Exercise aim:
Echo the lines verbatim, taking only the part that opens with the line containing "Click the zDirect logo icon" and closes with the line containing "click(40, 21)", both of those lines included.

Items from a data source
* start *
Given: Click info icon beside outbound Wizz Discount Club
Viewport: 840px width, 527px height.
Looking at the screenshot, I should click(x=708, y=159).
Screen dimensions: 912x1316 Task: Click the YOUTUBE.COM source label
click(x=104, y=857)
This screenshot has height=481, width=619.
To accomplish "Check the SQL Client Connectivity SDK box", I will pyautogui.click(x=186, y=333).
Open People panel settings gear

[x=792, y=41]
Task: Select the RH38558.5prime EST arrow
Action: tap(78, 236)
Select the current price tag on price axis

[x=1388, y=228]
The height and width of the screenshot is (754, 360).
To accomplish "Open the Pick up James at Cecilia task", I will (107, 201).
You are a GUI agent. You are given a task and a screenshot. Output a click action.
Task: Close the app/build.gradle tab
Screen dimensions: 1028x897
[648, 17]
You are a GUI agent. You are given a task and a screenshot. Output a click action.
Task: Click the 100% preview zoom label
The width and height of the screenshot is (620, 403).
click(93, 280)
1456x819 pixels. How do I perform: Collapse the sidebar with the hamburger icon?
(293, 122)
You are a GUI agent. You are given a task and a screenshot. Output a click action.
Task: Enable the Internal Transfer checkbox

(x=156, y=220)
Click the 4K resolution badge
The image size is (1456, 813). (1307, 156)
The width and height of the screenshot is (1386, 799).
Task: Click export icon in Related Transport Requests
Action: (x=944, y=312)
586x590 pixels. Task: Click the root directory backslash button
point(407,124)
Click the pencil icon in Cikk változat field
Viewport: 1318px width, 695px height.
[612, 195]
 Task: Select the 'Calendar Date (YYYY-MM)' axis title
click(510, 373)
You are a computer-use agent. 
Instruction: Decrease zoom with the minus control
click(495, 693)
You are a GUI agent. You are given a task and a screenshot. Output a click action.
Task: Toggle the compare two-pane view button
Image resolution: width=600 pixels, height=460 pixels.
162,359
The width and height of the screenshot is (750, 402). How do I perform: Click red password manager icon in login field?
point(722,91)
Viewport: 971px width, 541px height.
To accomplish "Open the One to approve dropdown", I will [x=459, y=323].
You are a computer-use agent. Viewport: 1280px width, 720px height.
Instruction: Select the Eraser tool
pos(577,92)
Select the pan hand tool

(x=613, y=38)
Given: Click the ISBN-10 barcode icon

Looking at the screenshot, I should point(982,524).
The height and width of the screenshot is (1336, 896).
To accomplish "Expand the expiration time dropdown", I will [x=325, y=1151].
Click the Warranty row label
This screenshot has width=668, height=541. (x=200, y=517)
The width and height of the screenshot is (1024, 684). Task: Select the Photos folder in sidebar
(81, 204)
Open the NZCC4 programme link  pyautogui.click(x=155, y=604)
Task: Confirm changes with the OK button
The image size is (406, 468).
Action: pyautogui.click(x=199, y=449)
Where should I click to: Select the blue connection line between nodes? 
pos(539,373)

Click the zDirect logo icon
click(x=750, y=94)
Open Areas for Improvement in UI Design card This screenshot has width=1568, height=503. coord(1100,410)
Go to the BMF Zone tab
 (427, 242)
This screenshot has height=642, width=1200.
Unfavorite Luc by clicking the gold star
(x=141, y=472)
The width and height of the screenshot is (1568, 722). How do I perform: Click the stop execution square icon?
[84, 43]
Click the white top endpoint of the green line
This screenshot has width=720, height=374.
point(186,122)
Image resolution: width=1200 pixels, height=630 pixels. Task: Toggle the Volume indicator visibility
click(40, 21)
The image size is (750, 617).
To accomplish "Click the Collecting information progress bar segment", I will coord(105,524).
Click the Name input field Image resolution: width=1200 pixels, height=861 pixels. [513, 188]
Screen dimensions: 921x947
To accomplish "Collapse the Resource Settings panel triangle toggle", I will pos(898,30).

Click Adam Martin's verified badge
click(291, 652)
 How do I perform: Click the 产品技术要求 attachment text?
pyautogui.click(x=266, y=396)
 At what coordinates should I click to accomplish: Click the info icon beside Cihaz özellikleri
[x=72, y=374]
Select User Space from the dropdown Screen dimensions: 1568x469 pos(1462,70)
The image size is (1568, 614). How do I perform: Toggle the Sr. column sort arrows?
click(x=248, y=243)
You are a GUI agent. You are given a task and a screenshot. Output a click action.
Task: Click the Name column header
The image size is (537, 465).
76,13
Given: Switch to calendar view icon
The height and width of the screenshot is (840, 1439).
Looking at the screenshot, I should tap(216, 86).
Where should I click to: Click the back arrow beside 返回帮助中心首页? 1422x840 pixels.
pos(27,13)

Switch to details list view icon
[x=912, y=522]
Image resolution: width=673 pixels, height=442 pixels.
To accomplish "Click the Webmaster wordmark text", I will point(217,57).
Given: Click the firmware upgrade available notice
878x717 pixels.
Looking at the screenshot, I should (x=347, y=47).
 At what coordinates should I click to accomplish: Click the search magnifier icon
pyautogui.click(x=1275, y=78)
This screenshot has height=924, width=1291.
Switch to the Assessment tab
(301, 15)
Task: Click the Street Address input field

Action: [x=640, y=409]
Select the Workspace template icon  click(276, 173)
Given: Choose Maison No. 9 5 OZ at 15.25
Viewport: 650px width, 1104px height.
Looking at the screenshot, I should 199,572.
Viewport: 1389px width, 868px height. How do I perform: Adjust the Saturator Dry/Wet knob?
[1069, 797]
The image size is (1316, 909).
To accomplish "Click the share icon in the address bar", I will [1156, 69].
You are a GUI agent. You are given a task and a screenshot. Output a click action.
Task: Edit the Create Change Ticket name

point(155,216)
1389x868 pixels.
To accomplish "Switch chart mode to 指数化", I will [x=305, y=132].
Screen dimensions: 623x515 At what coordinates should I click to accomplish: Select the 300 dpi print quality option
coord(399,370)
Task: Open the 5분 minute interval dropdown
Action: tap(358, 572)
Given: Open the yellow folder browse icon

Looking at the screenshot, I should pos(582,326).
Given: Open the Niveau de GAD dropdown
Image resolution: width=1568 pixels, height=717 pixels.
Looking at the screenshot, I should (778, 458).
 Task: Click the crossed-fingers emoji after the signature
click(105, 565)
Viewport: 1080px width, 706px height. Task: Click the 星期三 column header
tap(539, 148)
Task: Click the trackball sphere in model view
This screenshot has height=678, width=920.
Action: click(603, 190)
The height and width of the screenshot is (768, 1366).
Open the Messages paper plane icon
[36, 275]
* end *
The solution:
Click the zDirect logo icon
click(x=750, y=94)
Open Areas for Improvement in UI Design card This screenshot has width=1568, height=503. coord(1100,410)
Go to the BMF Zone tab
 (427, 242)
This screenshot has height=642, width=1200.
Unfavorite Luc by clicking the gold star
(x=141, y=472)
The width and height of the screenshot is (1568, 722). How do I perform: Click the stop execution square icon?
[84, 43]
Click the white top endpoint of the green line
This screenshot has width=720, height=374.
point(186,122)
Image resolution: width=1200 pixels, height=630 pixels. Task: Toggle the Volume indicator visibility
click(40, 21)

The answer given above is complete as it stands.